EXTRAIT DE TEXTE
Confucius, Lao-Tseu et Bouddha 

Ils n’ont pas toujours été ces négociants prospères, riches hommes d’affaires ou économistes, de haute volée. Et si Mao Zedong et les communistes n’avaient pas pris le pouvoir en Chine, ils auraient été plus nombreux à rentrer chez eux. En s’installant à Maurice durant l’ère française, les Chinois, essentiellement de la communauté Hakka (qui signifie hôte), ont aussi dans leurs maigres valises les enseignements de Confucius, Lao-Tseu et Bouddha. En d’autres mots : la discipline, le respect, la grandeur, le respect des aînés et la probité entre autres. 

Ces points cardinaux de cette culture millénaire leur seront importants lorsqu’ils s’installeront dans le milieu rural de Maurice, au cœur même des camps sucriers, pour commercer riz, sucre, sel et autres commodités alimentaires de base. La réalité économique et sociale des camps sucriers imposera aux boutiquiers chinois d’expérimenter avec succès la vente au détail et le crédit qui finiront par devenir une véritable particularité chinoise. C’est de là que naîtra le fameux petit carnet rouge (comme le petit livre rouge de Mao !), où le boutiquier chinois tiendra compte de ses ventes à crédit. 
‘Cahiers crédits’

Par la suite, on viendra beaucoup gloser sur ces ‘cahiers crédits’ pour attribuer à leurs tenants des chiffres grossis. Mais sans ces petits livres de compte, il aurait été sans doute impossible aux laboureurs et artisans de rester debout dans les champs et les usines. Ce qui permet à l’auteur de décrire ces boutiques comme le centre nerveux du village si bien qu’« elle s’est même transformée en une antenne du ministère de l’Information.  La vie gravitait autour de la boutique devenue un centre de recréation et de loisirs. Si la boutique éternuait, tout le village s’enrhumait. Le boutiquier exerçait une influence quasi-magnétique sur la vie du village. Un mariage n’avait pas eu lieu aussi longtemps que le boutiquier ne donnait pas son consentement pour une ligne de crédit… Ce qu’il ne tardait pas à faire. Pourtant, il savait que les comptes resteraient bien souvent impayés, même après la naissance du premier enfant du couple. »

Kreol et bhojpuri  

Une des prouesses de ces boutiquiers de l’île Maurice rurale, lesquels avaient leur propre langue, a été leur faculté à se fondre dans une culture souvent difficile grâce à leur aisance à s’approprier le kreol et le bhojpuri. Aujourd’hui encore, la nouvelle génération des hauts professionnels sino-mauriciens préfère le kreol au français et à l’anglais, conscients que la langue maternelle reste le meilleur moyen de communication de masse. Ce haut sens du ‘pratique’ s’est aussi exprimé lorsque les différents clans de la communauté ont dû trouver des éléments d’homogénéisation à travers la célébration des principales fêtes, valeurs et traditions ancestrales et l’alimentation.

DONNÉES D'EXERCICE
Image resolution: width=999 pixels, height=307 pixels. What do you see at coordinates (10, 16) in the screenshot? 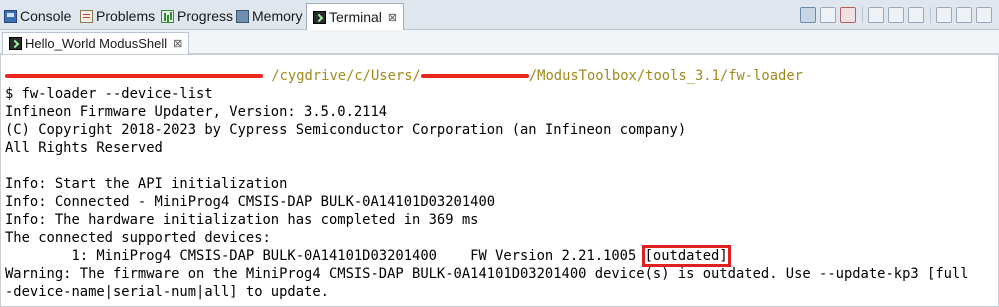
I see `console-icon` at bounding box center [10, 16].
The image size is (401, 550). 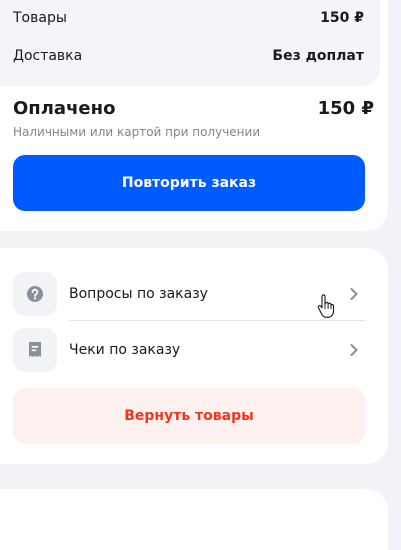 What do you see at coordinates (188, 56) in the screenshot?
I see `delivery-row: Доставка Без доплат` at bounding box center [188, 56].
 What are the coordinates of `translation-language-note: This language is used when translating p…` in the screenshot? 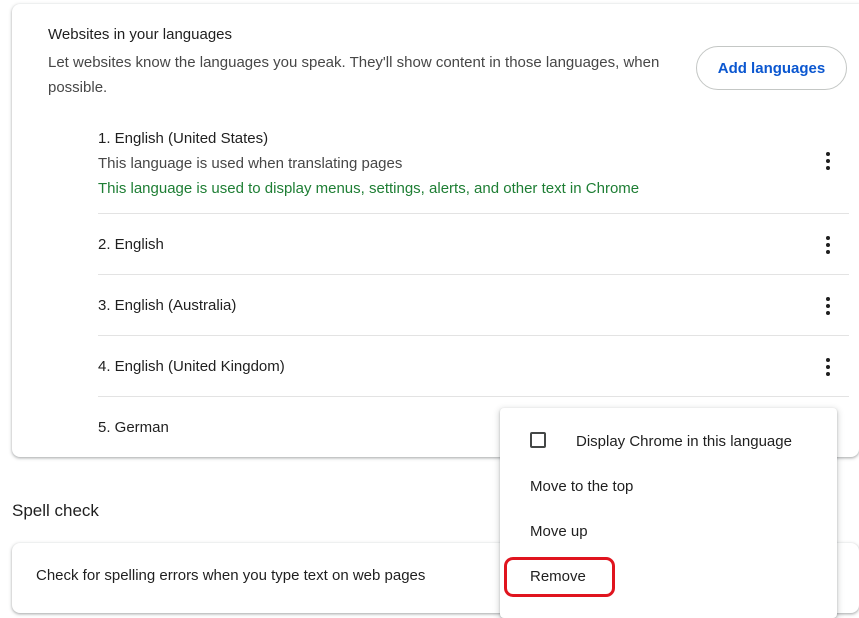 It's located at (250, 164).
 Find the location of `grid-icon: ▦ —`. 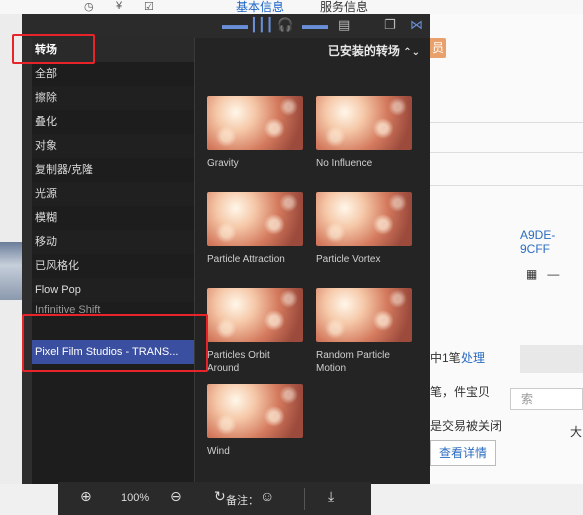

EXERCICES
a - Dans le texte sur les boutiquiers chinois de Maurice, que signifie le mot Hakka ?
b - Recopiez la liste depuis sa première ligne jusqu'à la ligne contenant « center [10, 16]. », celle-ci comprise, sans reproduire les images.
Le texte et la liste n'ont aucun lien entre eux.

CORRIGÉ DES EXERCICES
a - Hakka signifie « hôte ».

b -
Image resolution: width=999 pixels, height=307 pixels. What do you see at coordinates (10, 16) in the screenshot? 
I see `console-icon` at bounding box center [10, 16].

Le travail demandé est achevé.